The cockpit response and its cancel. Per FCOM DSC-23-40-20:

(1) CAB ALERT pushbutton — ALERT light : This light comes on red, and a buzzer sounds in the cockpit, when an alert has been initiated from the cabin. Off : When the cockpit crew pushes the ALERT pushbutton, the buzzer stops and the red ALERT light goes off.

[!warning]- Why "discretely" is the key word The key word is discrete: the cabin presses an unobtrusive button (no shout, no obvious action), and the cockpit gets a continuous buzzer and red light — the aggressor does not know an alert has been raised. Unlike a routine cabin call (article 7's ATT one/three), which is "answer the interphone", this is "security alert, do not signal it". It requires a press held ≥1 s to guard against inadvertent activation.


4. Cockpit-to-cabin alert

The reverse path lets the cockpit tell the cabin of a threat. Per FCOM DSC-23-40-20:

This function enables the flight crew to inform the cabin crew, via the CIDS network, of any threat in the cockpit. The flight crew activates this alert by pressing one of the two pushbuttons installed in the cockpit. [...] The alert buzzer sounds in the cabin, and the alert lights come on, in each cabin crew station.

It travels over the CIDS network of article 7 — which is why cabin communication (CIDS) and security alerting share the communications chapter: the alert reuses the CIDS cabin data buses.


Self-test

[!note]- Q1. What do the three CDSS cameras view, which is full-screen versus split, and where is the image shown here? Camera 1 (above the door) views the door front, full-screen; cameras 2/3 (right/left door-1 ceilings) split-screen. In this configuration the image is on the centre-pedestal system display.

[!note]- Q2. What do the CKPT DOOR VIDEO pb, CAM SEL and CKPT ENTRY rotary each do? CKPT DOOR VIDEO turns the CDSS on/off (and gates camera power); CAM SEL switches between camera 1 and cameras 2+3; CKPT ENTRY signals the data-management computers/system controller and, with the CDSS on, shows camera 1.

[!note]- Q3. How does the cabin discreetly alert the cockpit, why the ≥1 s hold and the emphasis on discretion, and how is it cleared?
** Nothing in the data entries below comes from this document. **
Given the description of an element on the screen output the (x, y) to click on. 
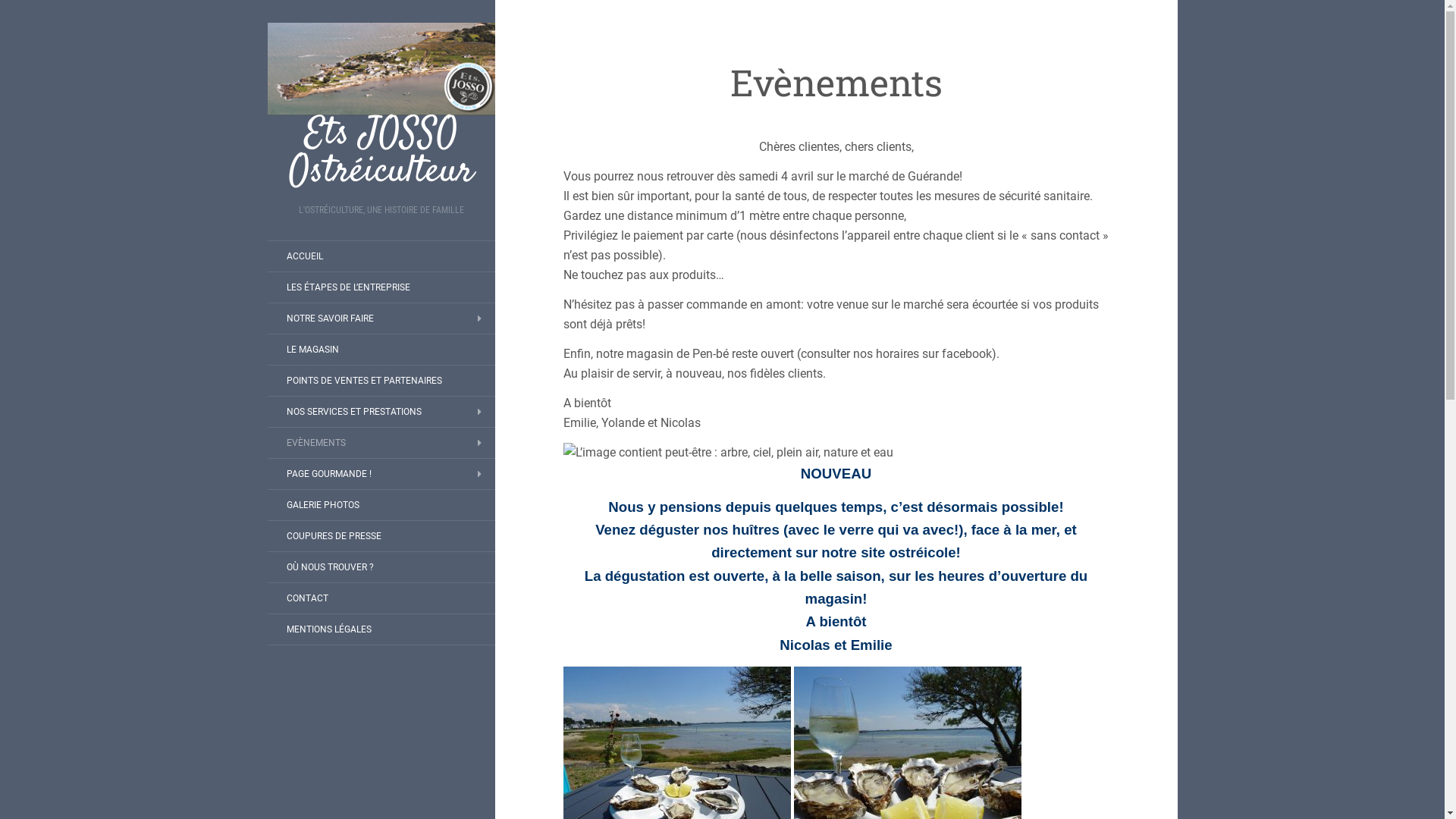
PAGE GOURMANDE ! Element type: text (327, 473)
NOTRE SAVOIR FAIRE Element type: text (329, 318)
ACCUEIL Element type: text (303, 256)
CONTACT Element type: text (306, 598)
POINTS DE VENTES ET PARTENAIRES Element type: text (363, 380)
NOS SERVICES ET PRESTATIONS Element type: text (352, 411)
LE MAGASIN Element type: text (311, 349)
COUPURES DE PRESSE Element type: text (332, 536)
GALERIE PHOTOS Element type: text (321, 504)
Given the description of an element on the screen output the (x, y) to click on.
Press an attendant-area button ≥1 s → continuous cockpit buzzer + red CAB ALERT; the aggressor is not signalled. The hold guards against inadvertent activation; cleared by pressing the ALERT pushbutton.

[!note]- Q4. Over what network does the cockpit-to-cabin alert travel, and why does that put it in this chapter? Over the CIDS network; the alert reuses the cabin data buses, so it sits in the communications chapter.

Key takeaways

Point Detail
Security = see + alert CDSS cameras (see) + two-way alerting (alert); the lock is ATA-52
CDSS 3 cameras (1 front full-screen, 2/3 split); pedestal system display; CKPT DOOR VIDEO / CAM SEL / CKPT ENTRY
Cabin→cockpit Discreet press ≥1 s → continuous buzzer + red CAB ALERT; aggressor not signalled
Cockpit→cabin Two pushbuttons → buzzer + lights at each attendant station, over the CIDS

References

Independent study material, not an Airbus publication and not endorsed by the manufacturer. Always defer to the current operator FCOM, FCTM, and QRH for operational use.